> **GIVEN REQUEST**: Reproduce, character for character, every line from the one containing "The image size is (1456, 821)." down to the one containing "pos(1279,23)", both included.

[START OF EXERCISE INPUT]

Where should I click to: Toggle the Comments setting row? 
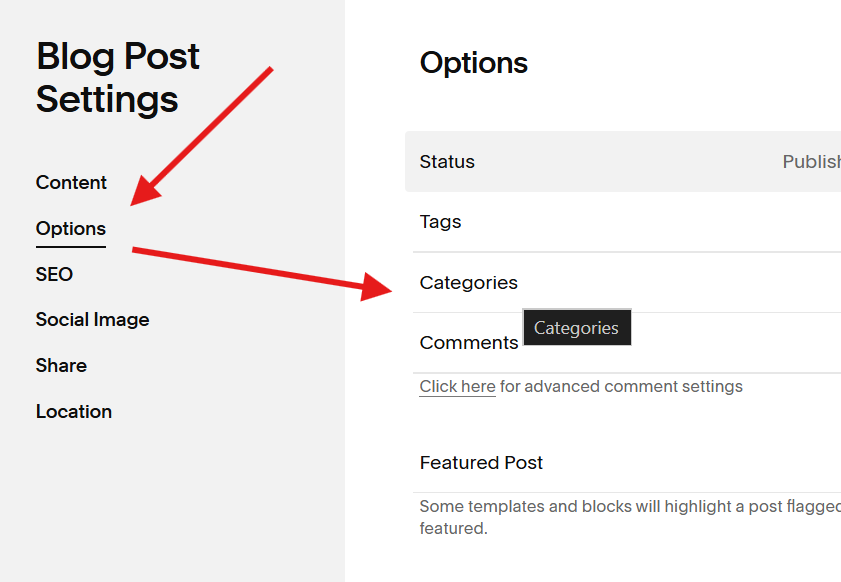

[END OF EXERCISE INPUT]
[START OF EXERCISE INPUT]

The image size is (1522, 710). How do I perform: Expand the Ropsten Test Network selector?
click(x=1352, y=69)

[END OF EXERCISE INPUT]
[START OF EXERCISE INPUT]

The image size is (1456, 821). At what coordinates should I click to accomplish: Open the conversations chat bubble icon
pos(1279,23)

[END OF EXERCISE INPUT]

> **COMPLETE ANSWER**:
The image size is (1456, 821). At what coordinates should I click to accomplish: Open the conversations chat bubble icon
pos(1279,23)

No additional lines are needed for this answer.